The most recent release of recommendations for HTML is Version 4.0 (http://www.w3.org/MarkUp/). As you will see in more detail in Section 7.1, HTML 4.0 has a considerably larger vocabulary than the previous release that is in common use, Version 3.2. Surprisingly, this time around the standard is way ahead of the browser makers. Many of the new features of HTML 4.0 are designed for browsers that make the graphical user interface of a web page more accessible to users who cannot see a monitor or use a keyboard. The new tags and attributes readily acknowledge that a key component of the name World Wide Web is World. Users of all different written and spoken languages need equal access to the content of the Web. Thus, HTML 4.0 includes support for the alphabets of most languages and provides the ability to specify that a page be rendered from right to left, rather than left to right, to accommodate languages that are written that way.

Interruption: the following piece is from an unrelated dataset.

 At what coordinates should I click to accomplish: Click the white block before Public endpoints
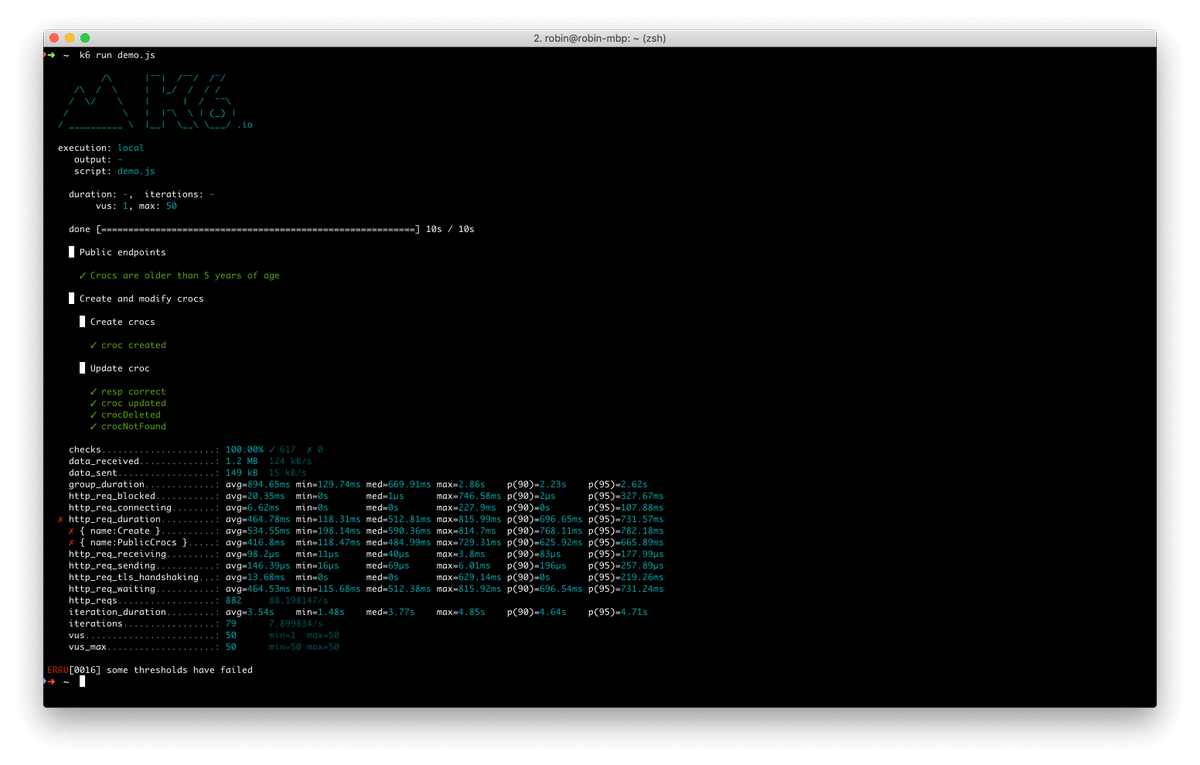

Perhaps the most important long-term effect of HTML 4.0, however, is distancing the content of web pages from their formatting. Strictly speaking, the purpose of HTML is to provide structural meaning to the content of pages. That's what each tag does: this blurb of text is a paragraph, another segment is labeled internally as an acronym, and a block over there is reserved for data loaded in from an external multimedia file. HTML 4.0 is attempting to wean authors from the familiar tags that make text bold and red, for example. That kind of information is formatting information, and it belongs to a separate standardization effort related to content style.